# Exercise goal
Reproduce verbatim everything from the line containing "This screenshot has width=1375, height=868." down to the line containing "bitrate with the", including both of those lines, and leave the pictures out of your answer.

# Material for the task
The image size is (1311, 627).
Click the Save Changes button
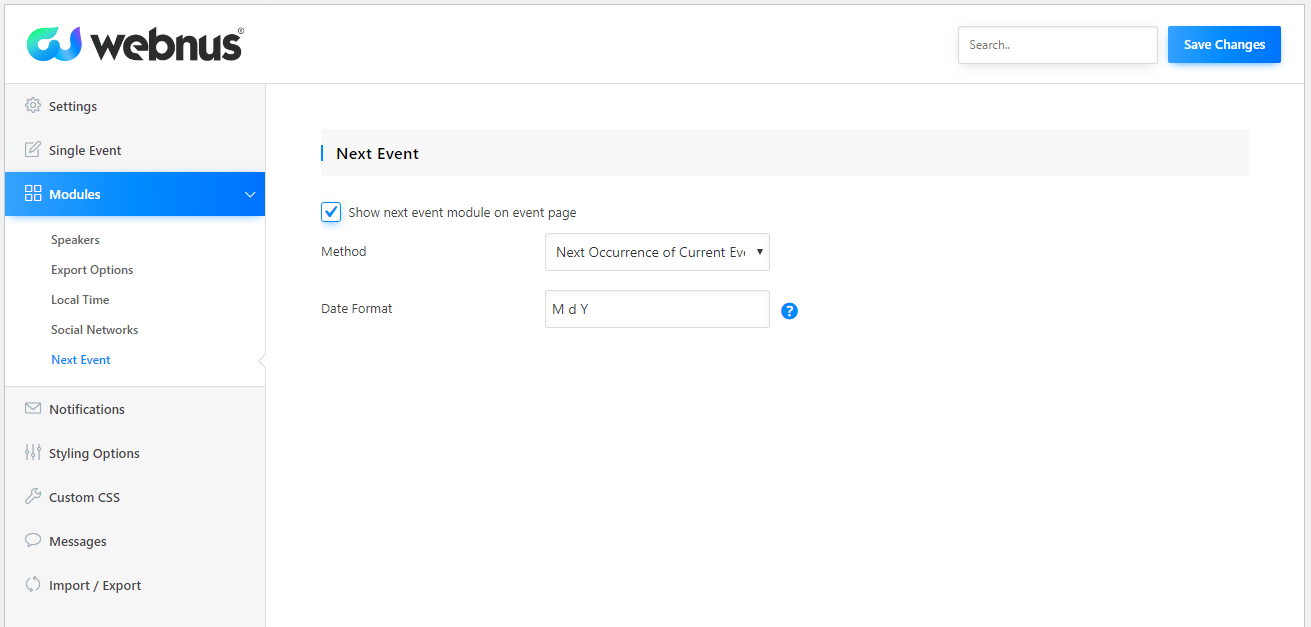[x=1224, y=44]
...
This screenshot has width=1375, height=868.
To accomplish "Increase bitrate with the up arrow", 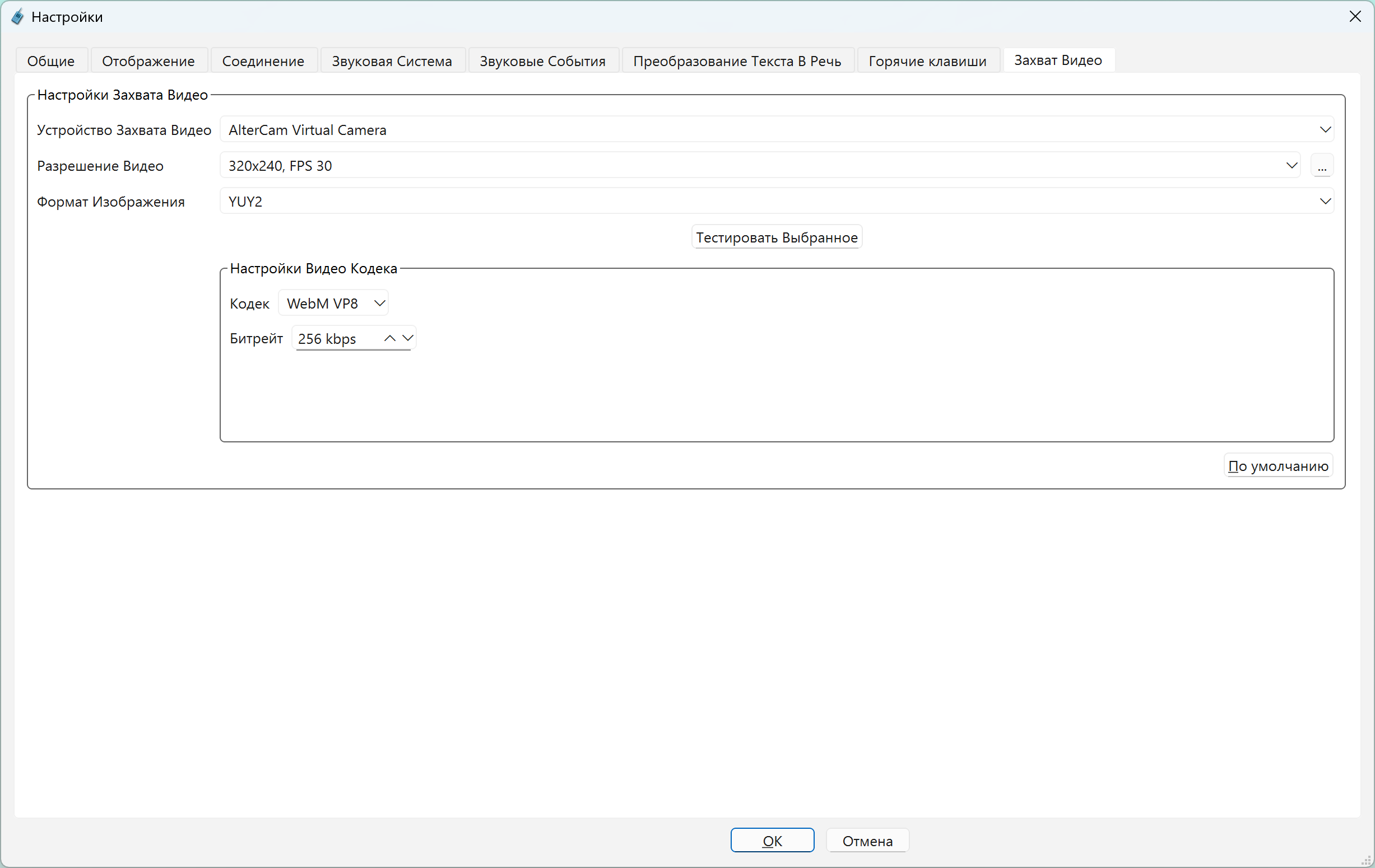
---
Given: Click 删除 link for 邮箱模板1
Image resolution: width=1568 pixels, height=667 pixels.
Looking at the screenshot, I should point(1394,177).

# Task result
This screenshot has width=1375, height=868.
To accomplish "Increase bitrate with the up arrow", 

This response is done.